▶ _Exercise objective_
Go through the entries below from the first line and output each one exactly, up to and including the line with "Given: Copy the Java code block".

▶ _Provided entries_
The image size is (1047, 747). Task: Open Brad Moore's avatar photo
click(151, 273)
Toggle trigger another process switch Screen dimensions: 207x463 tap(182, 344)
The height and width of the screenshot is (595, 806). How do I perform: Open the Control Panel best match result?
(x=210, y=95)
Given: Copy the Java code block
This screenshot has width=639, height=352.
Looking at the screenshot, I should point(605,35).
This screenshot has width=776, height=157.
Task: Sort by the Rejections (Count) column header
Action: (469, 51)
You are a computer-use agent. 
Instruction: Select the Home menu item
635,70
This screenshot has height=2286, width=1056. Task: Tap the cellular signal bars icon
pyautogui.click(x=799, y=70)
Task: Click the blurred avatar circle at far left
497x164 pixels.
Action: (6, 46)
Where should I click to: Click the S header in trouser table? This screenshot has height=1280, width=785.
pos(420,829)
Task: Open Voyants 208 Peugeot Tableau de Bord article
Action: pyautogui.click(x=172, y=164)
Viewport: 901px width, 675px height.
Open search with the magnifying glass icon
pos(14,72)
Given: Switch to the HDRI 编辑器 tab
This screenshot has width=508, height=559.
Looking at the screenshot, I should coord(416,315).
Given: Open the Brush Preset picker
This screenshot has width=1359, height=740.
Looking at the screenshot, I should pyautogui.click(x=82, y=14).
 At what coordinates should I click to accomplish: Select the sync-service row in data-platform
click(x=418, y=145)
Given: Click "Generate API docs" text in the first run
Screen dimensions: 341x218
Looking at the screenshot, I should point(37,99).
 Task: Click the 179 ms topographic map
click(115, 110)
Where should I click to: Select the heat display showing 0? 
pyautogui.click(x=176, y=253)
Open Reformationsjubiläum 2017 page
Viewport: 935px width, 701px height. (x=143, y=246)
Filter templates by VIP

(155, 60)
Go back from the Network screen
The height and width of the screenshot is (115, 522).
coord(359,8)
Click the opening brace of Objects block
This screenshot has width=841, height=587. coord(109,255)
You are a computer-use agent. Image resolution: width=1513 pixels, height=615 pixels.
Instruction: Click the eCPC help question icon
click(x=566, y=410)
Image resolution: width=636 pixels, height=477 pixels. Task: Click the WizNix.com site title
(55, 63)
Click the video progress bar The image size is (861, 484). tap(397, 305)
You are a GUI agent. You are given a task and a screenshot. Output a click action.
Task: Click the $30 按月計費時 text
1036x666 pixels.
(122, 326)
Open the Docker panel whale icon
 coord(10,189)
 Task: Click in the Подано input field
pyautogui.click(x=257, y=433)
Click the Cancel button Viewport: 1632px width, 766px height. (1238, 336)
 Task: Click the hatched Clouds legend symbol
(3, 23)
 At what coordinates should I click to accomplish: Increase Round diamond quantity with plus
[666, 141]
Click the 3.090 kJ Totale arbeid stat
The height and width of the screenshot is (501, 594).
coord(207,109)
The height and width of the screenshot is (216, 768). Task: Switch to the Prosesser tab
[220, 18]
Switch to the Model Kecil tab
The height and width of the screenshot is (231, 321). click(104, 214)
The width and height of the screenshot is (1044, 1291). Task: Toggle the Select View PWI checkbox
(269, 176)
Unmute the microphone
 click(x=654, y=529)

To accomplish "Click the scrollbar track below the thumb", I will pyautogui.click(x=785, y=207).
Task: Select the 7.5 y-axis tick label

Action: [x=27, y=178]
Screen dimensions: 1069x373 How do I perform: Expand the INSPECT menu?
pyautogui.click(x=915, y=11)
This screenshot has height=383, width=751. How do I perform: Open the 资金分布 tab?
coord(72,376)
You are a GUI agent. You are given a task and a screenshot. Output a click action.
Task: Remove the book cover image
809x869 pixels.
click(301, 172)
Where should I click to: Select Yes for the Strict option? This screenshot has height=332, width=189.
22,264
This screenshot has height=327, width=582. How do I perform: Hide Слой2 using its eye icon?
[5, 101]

▶ _Solution for this task_
The image size is (1047, 747). Task: Open Brad Moore's avatar photo
click(151, 273)
Toggle trigger another process switch Screen dimensions: 207x463 tap(182, 344)
The height and width of the screenshot is (595, 806). How do I perform: Open the Control Panel best match result?
(x=210, y=95)
Given: Copy the Java code block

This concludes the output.